Ladislaus from the kindred Aba (Aba nembeli László; died 1299/1301) was a Hungarian cleric in the second half of the 13th century, who served as Provost of Titel from around 1280 to 1299. He was vice-chancellor in the court of Andrew III of Hungary in 1299.

==Life and career==
Ladislaus was born into the Lipóc branch of the powerful gens (clan) Aba as one of the four sons of Alexander (I) Aba. His mother was the daughter of Ladislaus I Kán. He had three brothers, Alexander (II), a castellan of Körösszeg (present-day Cheresig, Romania); Demetrius Nekcsei, the influential Master of the treasury in the court of Charles I of Hungary, and Nicholas.

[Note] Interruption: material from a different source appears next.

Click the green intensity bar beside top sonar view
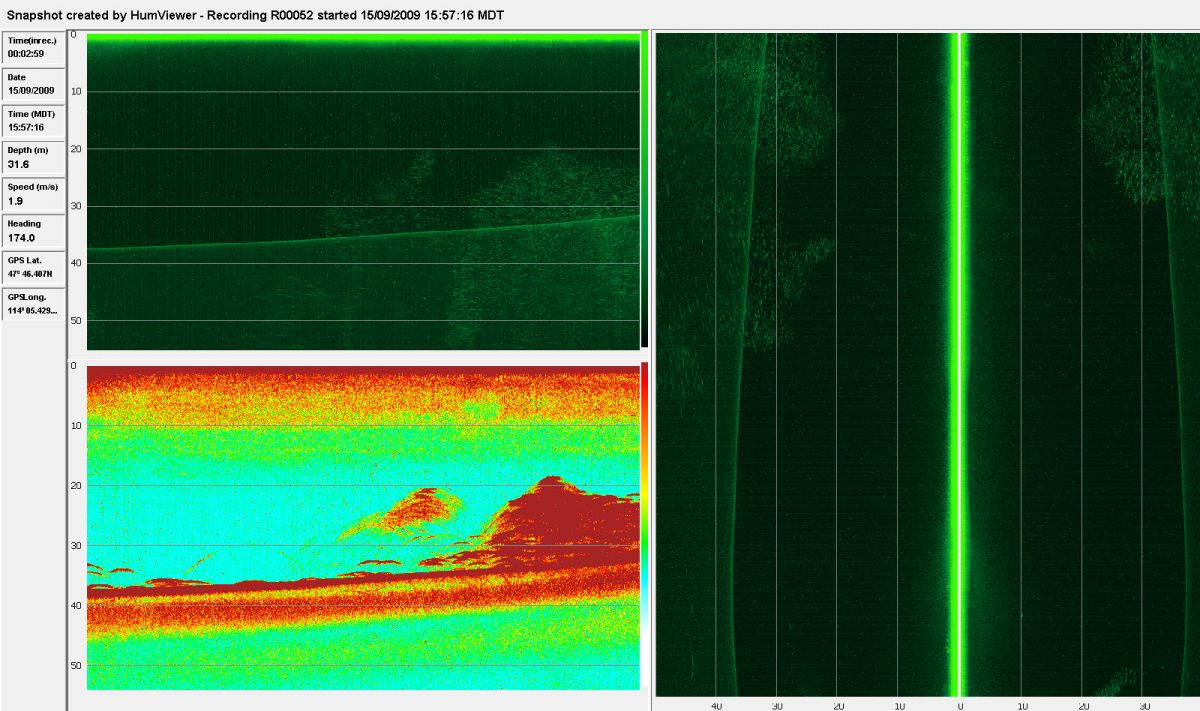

Ladislaus first appears in contemporary records in 1280, when he already functioned as provost of the collegiate chapter of Titel (today in Serbia). His last known predecessor is Andrew, whose name mentioned in this capacity in 1251. The Titel Chapter transcribed its former 1237 charter upon the request of a certain Gregory, son of Stephen in 1280; beside Ladislaus, the document mentions lector Andrew, cantor Andrew, custos Valentine and decanus John. Ladislaus took part in the division of the Lipóc lordship within his kindred in 1282. He and his brothers were granted the northeastern part of the lordship (Kecerkosztolány, Hanusfalva and the surrounding lands, present-day Kecerovce and Hanušovce nad Topľou, Slovakia). The Lipóc branch also divided their estates beyond the Drava in the 1290s, during the reign of Andrew III. Ladislaus and his three brothers acquired Nekcse and Podgorács (present-day Našice and Podgorač in Croatia) during this land of division.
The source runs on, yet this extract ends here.